7. Summary and Conclusions

Mathematical models have been used to study the dynamical spread of cutaneous leishmaniasis (CL) both on the cell [16] and population levels [12,30]. However, the effect of asymptomatic human infections on CL’s dynamical spread and disease outcomes has not yet been studied. Therefore, an SEAIS-SI model for the anthroponotic CL was introduced and thoroughly analyzed. The model splits the human population into susceptible, exposed (i.e., infected, but neither shows symptoms nor capable of transmitting the infection), asymptomatic (i.e., does not show symptoms, but can transmit the infection), and infected (i.e., symptomatic and capable of transmitting the infection). The model assumes that exposed individuals leave their states at rate $\alpha$ and develop symptoms with probability $1-q$. Moreover, it differentiates the infectiousness of symptomatic from asymptomatic individuals. As the life expectancy of the sandflies is very short compared to that of humans, the model ignores latency and temporal recovery in the sandflies population and splits it into susceptible and infected.
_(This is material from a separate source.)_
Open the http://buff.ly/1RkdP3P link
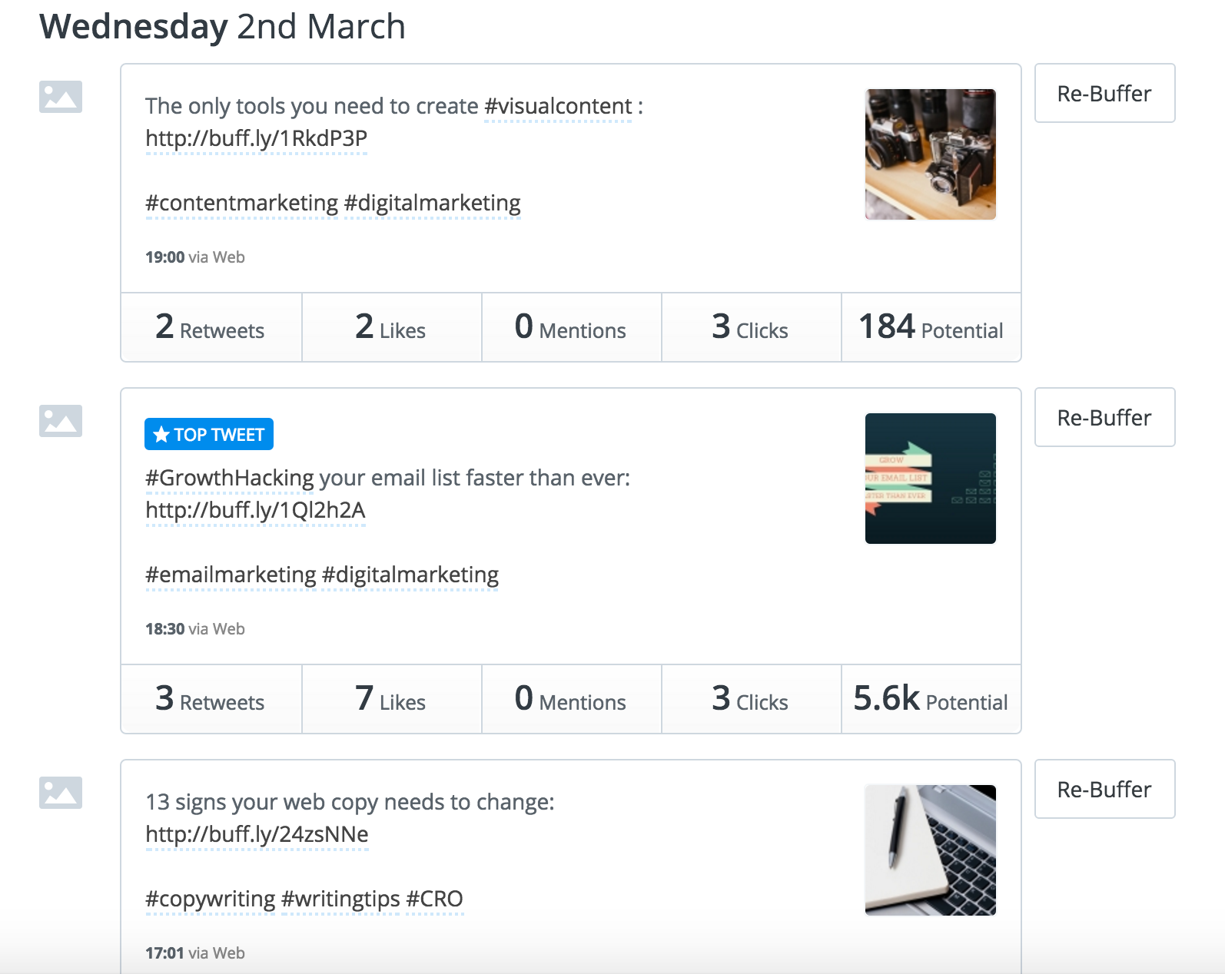This screenshot has width=1225, height=974. click(256, 140)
The model was shown to be well-posed, in the sense of existence and uniqueness of the time-dependent solution in addition to the positive invariance of the model space set of definition. Its equilibrium and stability analyses reveal that it has a CL-free equilibrium $E_0$ that is shown to be locally asymptotically stable if and only if the basic reproduction number ${\mathcal{R}}_0<1$. The formula of ${\mathcal{R}}_0$ is defined within the text. Moreover, it has a unique endemic equilibrium $E_e$ that is shown to exist and be locally asymptotically stable if and only if ${\mathcal{R}}_0>1$. Extensive simulations, with parameter values extracted from the literature, were performed to explore the global attractors of the solutions. The simulations were performed with randomly selected initial conditions all over the model definition set. It shows that the CL-free equilibrium attracts all the solutions if the model parameters have been chosen such that the basic reproduction number ${\mathcal{R}}_0<1$, while they are attracted by the CL-endemic equilibrium $E_e$ if and only if ${\mathcal{R}}_0>1$.
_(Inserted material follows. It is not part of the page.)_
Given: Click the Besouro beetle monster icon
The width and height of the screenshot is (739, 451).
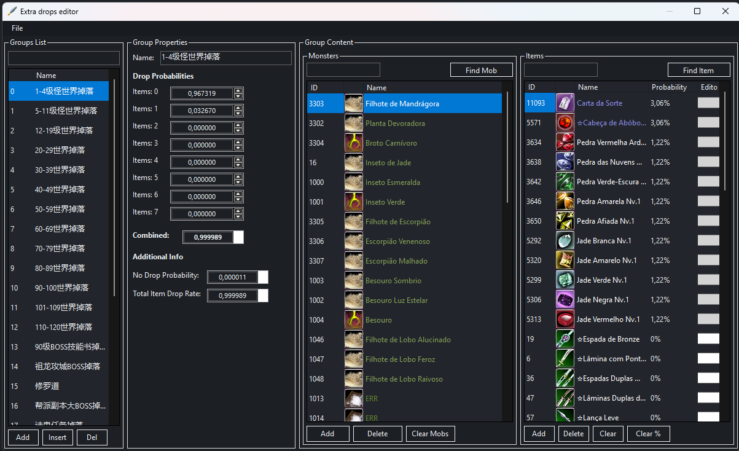Looking at the screenshot, I should [x=353, y=320].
The effect of ignoring asymptomatic infections on disease outcomes was examined. Throughout the analysis, it was found that ignoring the development of asymptomatic infections overestimates the value of the basic reproduction number ${\mathcal{R}}_0$ and, as a consequence, overestimates the effort required to eliminate the infection. Moreover, neglecting the asymptomatic infections underestimates (overestimates) the equilibrium vector-to-human (human-to-vector) force of infection which, as a consequence, implies inaccurate measures of controlling the CL infection, especially those based on either using insecticide sprays or bednets.